現行モデルはディスゴ処理(クロムフリー超薄膜型高耐食性表面処理)を施していますが、ビス頭への焼付塗装が剥げやすいというデメリットがあります。(塗装の乗りが悪い)
一方、新モデルはラフレ処理(超薄膜高耐食合金コーティング)を採用しました。
これにより、塗装の乗りが改善され、より環境にやさしく、品質の高い改良が可能となります。


早速、ZAM75*75 t2.3に下孔なしで、打ち込み試験を行いました。
現行品は、刃先が鈍角なため、回転をはじめても不安定なのに対し、新製品は刃が鋭角に立っているため、安定性が高く、インパクトドライバのトルクが「点」で伝わります。
その結果、ドリルスピードは1.5倍ほど向上したと実感しました。

これを証するのが次の写真です。
上が現行品による孔ですが、円周の外側が多少盛り上がっているのがわかります。

下の写真は新製品による孔です。
エッジが立ち、ネジ山がきっちり二山分トラックされているのが分かります。
根太にもビスにも無理なくトルクが伝わり、効率的に切削されている証拠です。

これらの結果から、この試作品をベースに、刃先寸法を多少変更したものを最終形にすることにしました。

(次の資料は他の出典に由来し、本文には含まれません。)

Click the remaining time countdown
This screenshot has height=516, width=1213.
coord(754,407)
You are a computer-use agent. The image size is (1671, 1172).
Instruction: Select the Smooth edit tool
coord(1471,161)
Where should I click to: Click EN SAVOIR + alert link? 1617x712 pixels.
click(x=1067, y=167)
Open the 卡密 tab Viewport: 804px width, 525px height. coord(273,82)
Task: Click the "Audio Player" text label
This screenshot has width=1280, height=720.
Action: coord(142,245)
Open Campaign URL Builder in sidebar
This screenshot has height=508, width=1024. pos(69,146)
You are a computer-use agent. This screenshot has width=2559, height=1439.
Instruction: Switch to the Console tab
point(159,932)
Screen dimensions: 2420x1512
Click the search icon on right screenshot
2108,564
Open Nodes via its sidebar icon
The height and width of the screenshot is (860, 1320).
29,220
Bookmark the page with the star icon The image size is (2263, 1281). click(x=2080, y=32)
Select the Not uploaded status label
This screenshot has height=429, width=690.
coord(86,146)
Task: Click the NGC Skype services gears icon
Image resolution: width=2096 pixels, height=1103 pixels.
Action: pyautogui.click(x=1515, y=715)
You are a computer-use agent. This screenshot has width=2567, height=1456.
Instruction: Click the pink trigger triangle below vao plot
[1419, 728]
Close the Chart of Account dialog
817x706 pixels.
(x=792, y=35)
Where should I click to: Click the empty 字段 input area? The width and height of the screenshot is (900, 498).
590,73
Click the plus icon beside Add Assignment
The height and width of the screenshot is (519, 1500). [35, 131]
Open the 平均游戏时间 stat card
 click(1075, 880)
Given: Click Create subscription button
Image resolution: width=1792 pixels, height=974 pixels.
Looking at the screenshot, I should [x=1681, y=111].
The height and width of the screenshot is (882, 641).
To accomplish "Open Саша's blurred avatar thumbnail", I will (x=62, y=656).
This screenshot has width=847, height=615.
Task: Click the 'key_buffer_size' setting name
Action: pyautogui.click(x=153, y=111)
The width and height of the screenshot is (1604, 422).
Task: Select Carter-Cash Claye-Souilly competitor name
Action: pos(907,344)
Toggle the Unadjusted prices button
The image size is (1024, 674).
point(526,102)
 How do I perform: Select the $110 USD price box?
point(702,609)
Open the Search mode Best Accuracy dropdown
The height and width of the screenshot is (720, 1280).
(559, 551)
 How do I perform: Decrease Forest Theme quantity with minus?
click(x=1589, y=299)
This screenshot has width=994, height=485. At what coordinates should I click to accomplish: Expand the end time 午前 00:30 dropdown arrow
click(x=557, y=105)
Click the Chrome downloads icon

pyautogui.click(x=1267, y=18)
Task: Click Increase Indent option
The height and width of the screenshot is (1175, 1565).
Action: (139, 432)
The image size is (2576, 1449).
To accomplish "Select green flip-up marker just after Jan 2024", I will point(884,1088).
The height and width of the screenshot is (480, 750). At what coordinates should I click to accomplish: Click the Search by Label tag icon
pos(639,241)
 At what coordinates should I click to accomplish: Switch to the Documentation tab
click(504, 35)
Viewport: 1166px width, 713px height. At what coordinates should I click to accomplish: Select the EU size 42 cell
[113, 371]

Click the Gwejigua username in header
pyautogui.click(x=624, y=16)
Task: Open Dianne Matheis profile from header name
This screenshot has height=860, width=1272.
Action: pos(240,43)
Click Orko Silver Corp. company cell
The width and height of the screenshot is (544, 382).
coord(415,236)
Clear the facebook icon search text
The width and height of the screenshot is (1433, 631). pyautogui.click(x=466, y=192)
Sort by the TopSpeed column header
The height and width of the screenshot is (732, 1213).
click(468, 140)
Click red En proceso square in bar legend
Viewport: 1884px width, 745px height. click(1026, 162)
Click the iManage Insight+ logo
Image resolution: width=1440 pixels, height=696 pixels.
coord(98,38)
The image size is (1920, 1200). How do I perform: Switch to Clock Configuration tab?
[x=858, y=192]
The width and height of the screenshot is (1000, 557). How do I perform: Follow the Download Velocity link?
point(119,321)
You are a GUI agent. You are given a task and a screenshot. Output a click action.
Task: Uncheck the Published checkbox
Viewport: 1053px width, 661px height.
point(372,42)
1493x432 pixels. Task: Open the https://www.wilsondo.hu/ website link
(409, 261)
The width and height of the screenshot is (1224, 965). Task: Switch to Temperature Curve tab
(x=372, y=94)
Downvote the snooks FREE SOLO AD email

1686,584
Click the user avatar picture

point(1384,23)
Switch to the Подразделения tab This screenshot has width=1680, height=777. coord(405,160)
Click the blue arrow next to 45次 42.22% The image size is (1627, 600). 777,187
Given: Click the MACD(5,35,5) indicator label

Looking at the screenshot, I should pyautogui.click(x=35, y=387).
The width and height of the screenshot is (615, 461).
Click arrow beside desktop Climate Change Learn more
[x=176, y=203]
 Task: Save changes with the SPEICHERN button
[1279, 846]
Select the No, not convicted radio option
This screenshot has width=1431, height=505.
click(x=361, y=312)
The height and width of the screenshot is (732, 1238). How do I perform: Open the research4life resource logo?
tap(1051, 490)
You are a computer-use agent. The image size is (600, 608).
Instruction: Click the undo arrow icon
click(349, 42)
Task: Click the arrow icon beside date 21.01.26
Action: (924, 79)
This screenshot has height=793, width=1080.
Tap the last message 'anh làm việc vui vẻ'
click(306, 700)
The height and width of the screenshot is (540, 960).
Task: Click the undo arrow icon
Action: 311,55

この改良をサポートしてくれている株式会社ライテックの荒木氏(左)と菅原所長(右)です。
彼らの手によって、更なる良い製品として生まれ変わることでしょう。





2010年5月6日木曜日

敦賀港訪問

GWに3月に竣工した敦賀港ボードウォーク改修工事の現場を見学に行きました。
完成した姿を「夜」に見るのは初めてでしたが、海際に設置された小型ライトがボードウォークの全長を表し、そのスケール感に感激しました。
旧敦賀港駅舎、レンガ歩道、芝生広場、時計台などが港町の雰囲気を漂わせています。

敦賀港を訪問した夜、そのまま敦賀市内に宿泊したかったのですが、市内のホテルはどこも満員・・・。
後から気付いたのですが「もんじゅ」の本格始動があったのですね。

歴史ある港湾や最新の原子力発電所を弄する敦賀。
昔と変わらず北陸に、関西に、その要所となる敦賀の更なる発展を祈ります。

2010年4月26日月曜日

リバースデッキ工法PV【敦賀港ボードウォーク改修工事】



本年3月に完工した敦賀港金ケ崎緑地ボードウォーク改修工事のプロモーションビデオを元請業者である伊原建設株式会社様が製作してくれました。
本工事は日本で初めて木材をスクラップ控除し、再生木材の資源として使用したもので、エコロジーが叫ばれる今日、非常に意義の高い工事とすることができました。
伊原建設様は、発注者様である敦賀港湾事務所様との連携を非常によく取られており、工事をこのようなPVにまとめて下さり、工法を提案をさせていただいた我々にとっても非常に嬉しい産物をいただくことができました。
また、快く本ウェブサイトへの掲載の許可をいただきましたこと、誠にありがとうございました。
この施設が広く福井県民の方々に愛され続けることを祈っております。

2010年4月21日水曜日

新製品「マルチユースキャップ」発売開始します

先月お伝えした「マルチユースキャップ」を5月中旬より発売開始します。


これは地覆材(緑化桝)をボルト固定する際に空いた表面の孔をふさぐという用途です。
我々の業界では何かとM12ボルトを使用しますが、これを締め付けるソケットレンチが十分に入る径がφ30mmなのです。
本製品の内径はφ30mm、外径はφ40mmなので、余裕を持ってカバーできます。

そして、新たな利用方法として、下の写真のような根太の固定ボルト孔のカバーです。
根太の上には当然、デッキ材が設置されますので、キャップの凸部が浮陸として感じないように、フタの厚みを1mmに抑えています。
キャップをする際に、軽くシールをすると、ボルト固定孔を水密状態にすることができます。
これにより根太の腐食が大幅に低減されることになります。
施設の長寿命化が叫ばれる今、改修提案の武器にしたいと考えています。

この製品を開発しようと考えたのは3月に完工した福井県敦賀港の現場です。
この孔にきちんとコーキングが打ってあった根太は径年後もしっかりと健全な状態を保っていましたが、そうでない根太は、この孔から腐食が進行し、明らかな違いが認められました。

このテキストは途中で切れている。